> What to produce:
Write out the rows below word for word, from the line with "Given: Clear the news search field" to the line with "Action: [x=393, y=280]", both included. Leave out the pictures.
+++
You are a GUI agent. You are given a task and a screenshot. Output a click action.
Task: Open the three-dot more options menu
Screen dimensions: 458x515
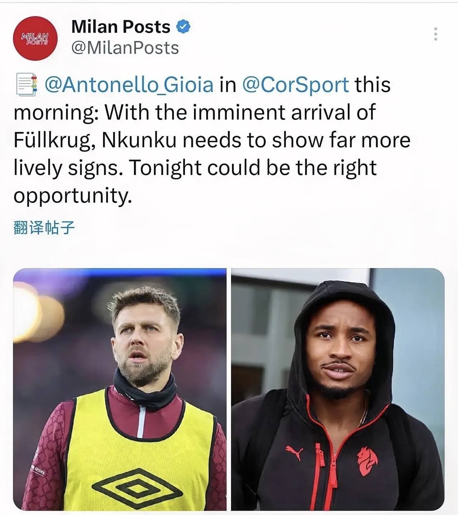point(435,34)
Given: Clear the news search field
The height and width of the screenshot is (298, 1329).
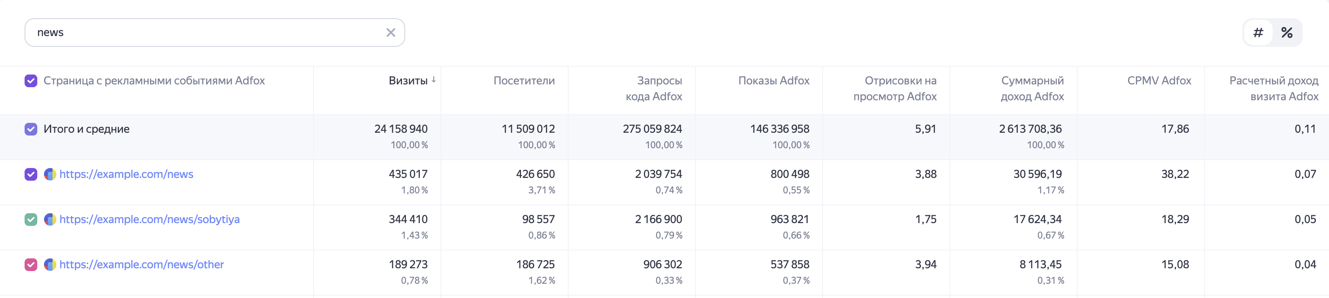Looking at the screenshot, I should pyautogui.click(x=391, y=32).
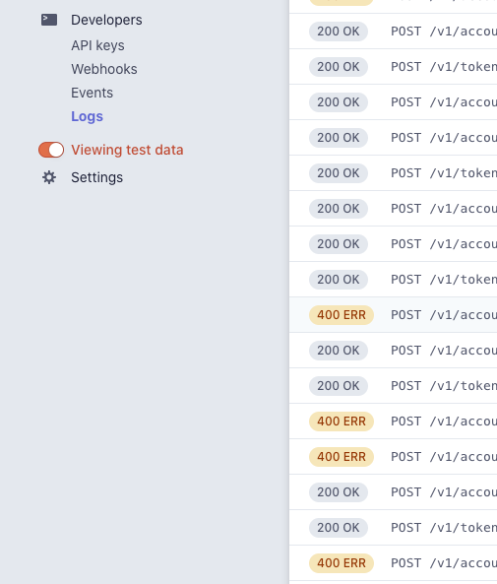The height and width of the screenshot is (584, 497).
Task: Open tokens request just above highlighted error row
Action: [x=393, y=280]
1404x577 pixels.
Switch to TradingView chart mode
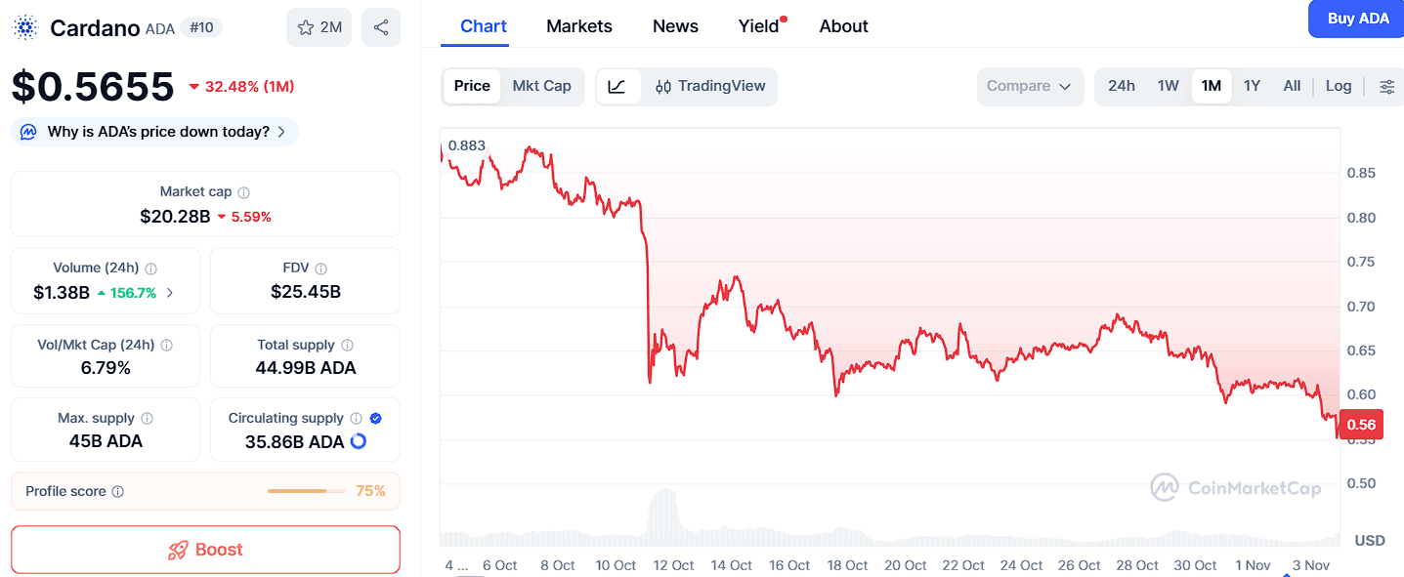[710, 86]
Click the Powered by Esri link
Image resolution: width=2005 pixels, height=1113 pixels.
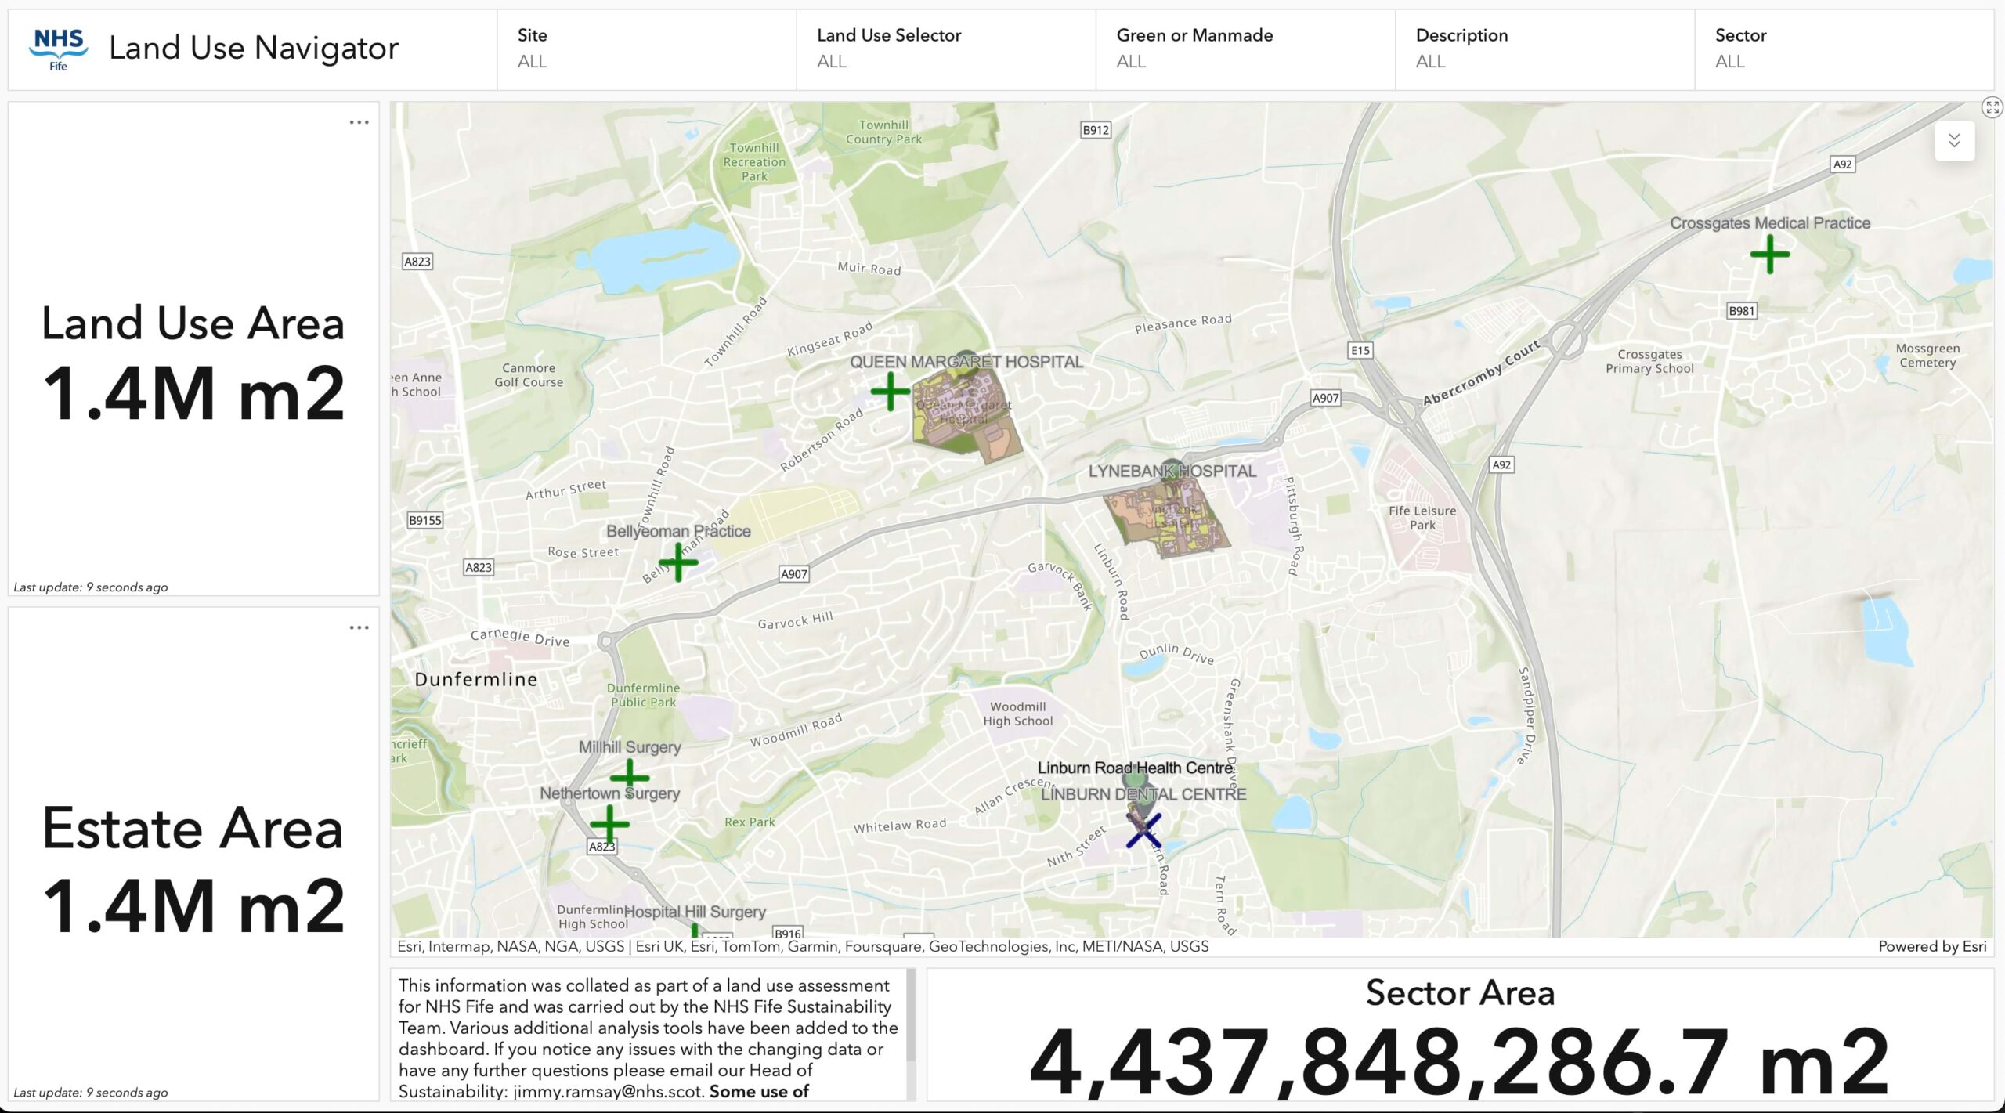[x=1931, y=946]
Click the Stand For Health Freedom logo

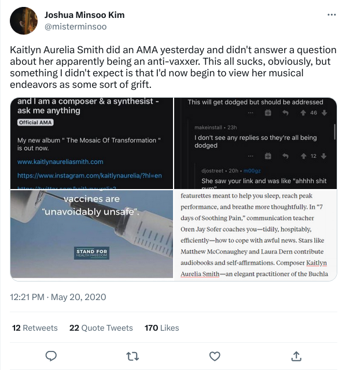click(x=91, y=253)
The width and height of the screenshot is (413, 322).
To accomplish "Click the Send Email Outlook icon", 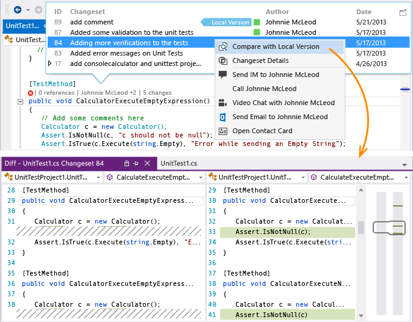I will [x=223, y=117].
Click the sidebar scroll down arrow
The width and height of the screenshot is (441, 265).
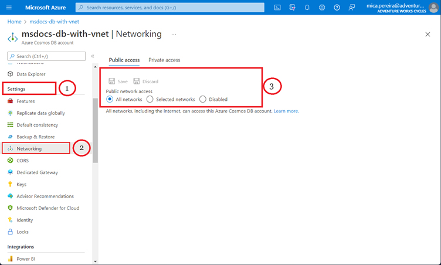pos(95,261)
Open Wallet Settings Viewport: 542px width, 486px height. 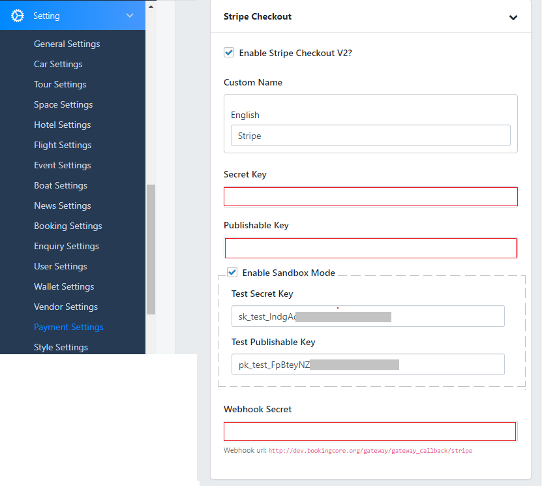(x=64, y=287)
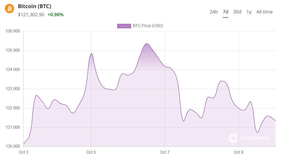Click the orange Bitcoin logo icon
This screenshot has width=281, height=158.
pos(9,9)
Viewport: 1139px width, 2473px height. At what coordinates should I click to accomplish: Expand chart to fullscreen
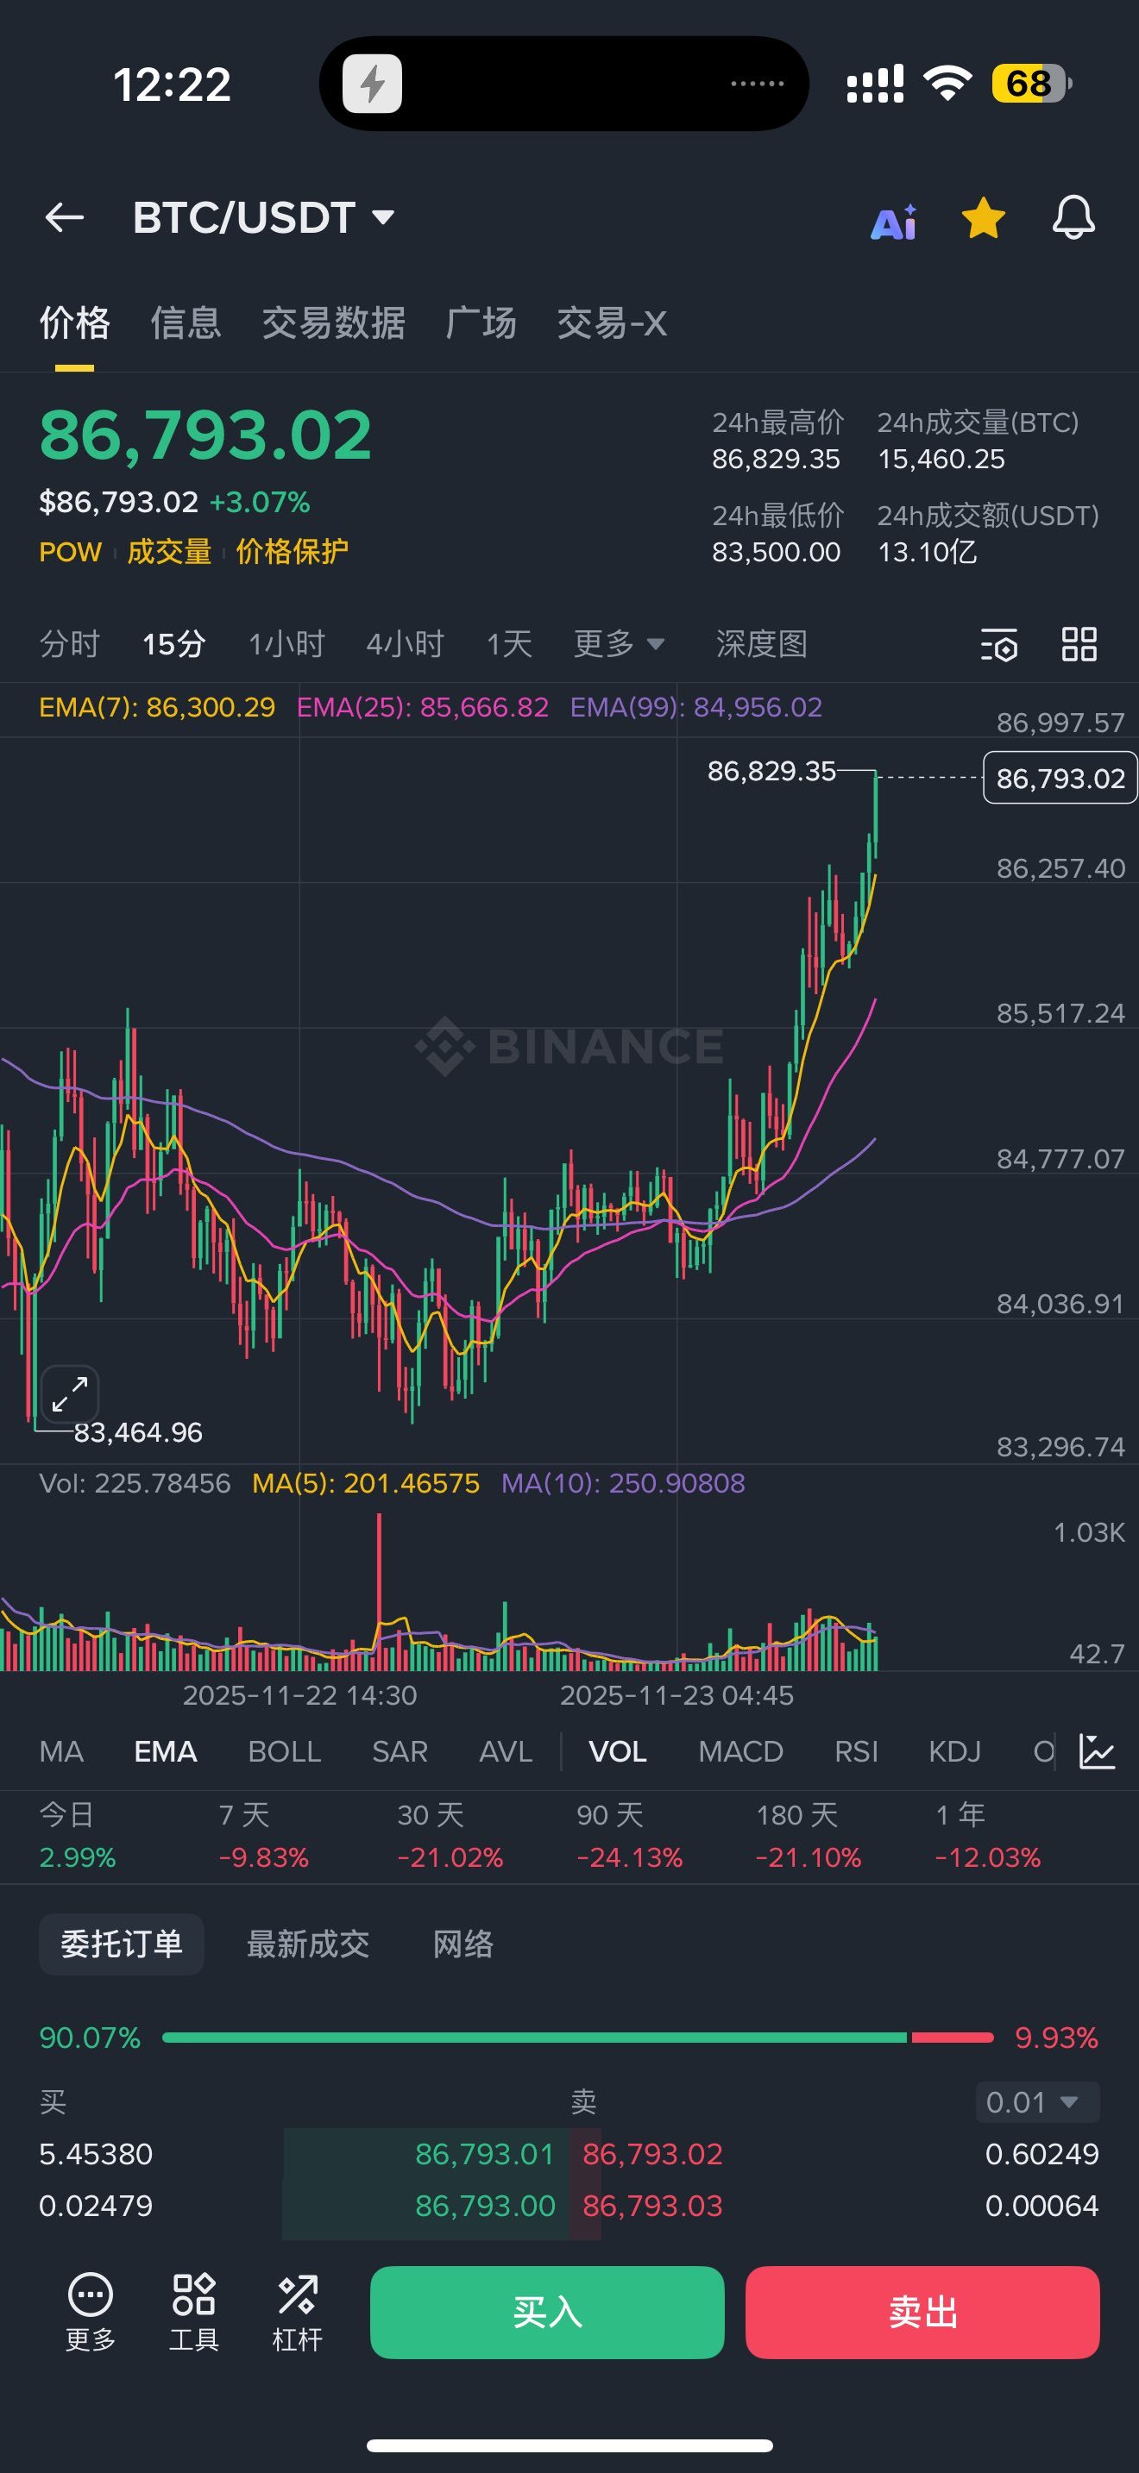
+++
> Exercise response:
Given: Clear the news search field
The height and width of the screenshot is (298, 1329).
Looking at the screenshot, I should pyautogui.click(x=391, y=32).
The height and width of the screenshot is (584, 497).
Task: Open tokens request just above highlighted error row
Action: [x=393, y=280]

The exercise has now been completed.